Mouse Guard's reception has been strong for a long time. The official RPG page still foregrounds the original game's 2009 Origins Award win, and the 2009 ENNIE Awards list Mouse Guard as a Silver Winner for Product of the Year. That is a useful signal that the game was not only admired by comic fans or Burning Wheel regulars, but recognized more broadly inside tabletop gaming.

Review coverage also points in a consistent direction. RPGnet praised the clarity of the text, the strength of the rules, and the need to play the game on its own terms, while Gnome Stew highlighted how approachable the mission framework can be for first-time GMs and younger players while still warning that the scope and structure will not suit everyone. That matches the game's long-term reputation: admired, distinctive, and sometimes more demanding than its gentle art direction first suggests.

Where it is strongest

  • Patrol-based fantasy where weather, travel, and service create the drama.
  • Groups that want Beliefs, Goals, and Instincts to matter mechanically instead of sitting on the character sheet.
  • Campaigns built around responsibility, teamwork, and repeated missions for a larger community.
  • Tables that want a strong scenario scaffold without needing a giant combat engine.
  • Players who like vulnerable protagonists and meaningful consequences at small physical scale.

Where it can frustrate groups

  • The GM's Turn and Players' Turn split can feel restrictive if the group wants fully open-ended fantasy roaming.
  • Scripted conflicts and check economy ask players to learn procedures rather than wing every scene.
  • Characters do not escalate toward flashy high-power fantasy in the usual heroic-progression way.
  • The line is not built around a giant library of current RPG expansions, so groups wanting constant official add-ons may feel boxed in.

Content and safety notes

Mouse Guard is all-ages in presentation, but it is not frictionless or bloodless. Play regularly involves predation, storms, exposure, hunger, injury, sacrifice, and the pressure of duty. The setting treats loyalty and death seriously even when the protagonists are small, cloaked mice.

Best starting path

If you want the most complete physical experience, start with the 2nd Edition Boxed Set.
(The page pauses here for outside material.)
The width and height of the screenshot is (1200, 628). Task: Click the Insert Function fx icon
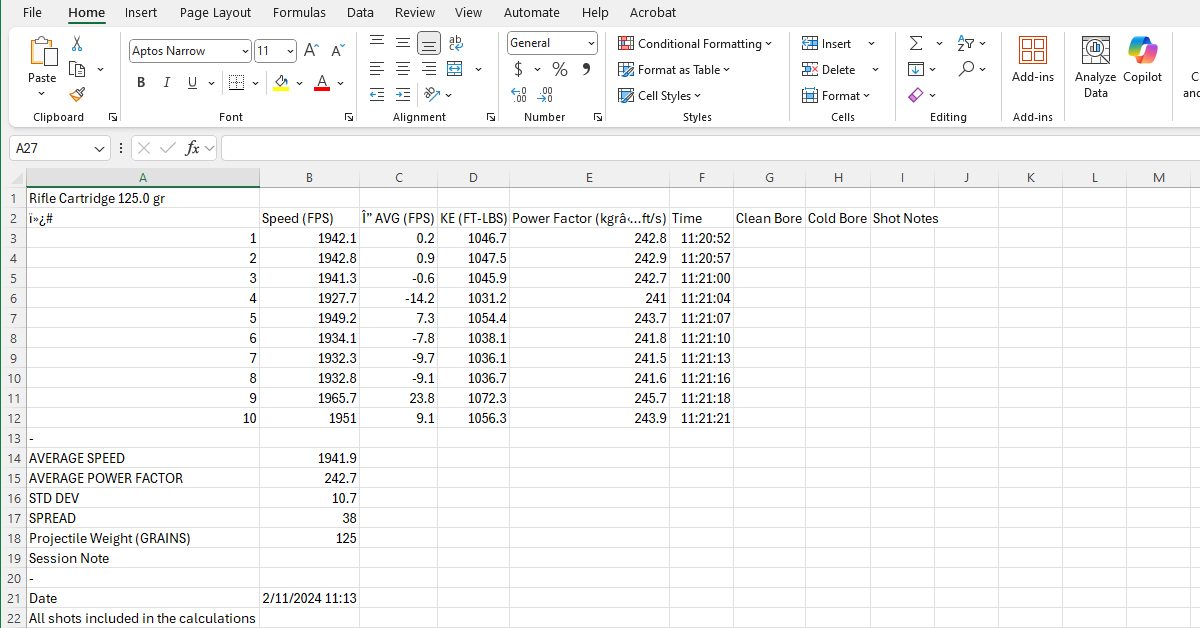click(x=193, y=148)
If you want the cheaper practical entry point, start with the 2nd Edition PDF and pair it with the free character and GM sheets download.

After one or two patrol missions, add New Rules, New Missions if the table wants more structured support, and read Fall 1152 and Winter 1152 if you want the comics that best establish the setting's voice and obligations.

Research notes

Last checked: July 6, 2026.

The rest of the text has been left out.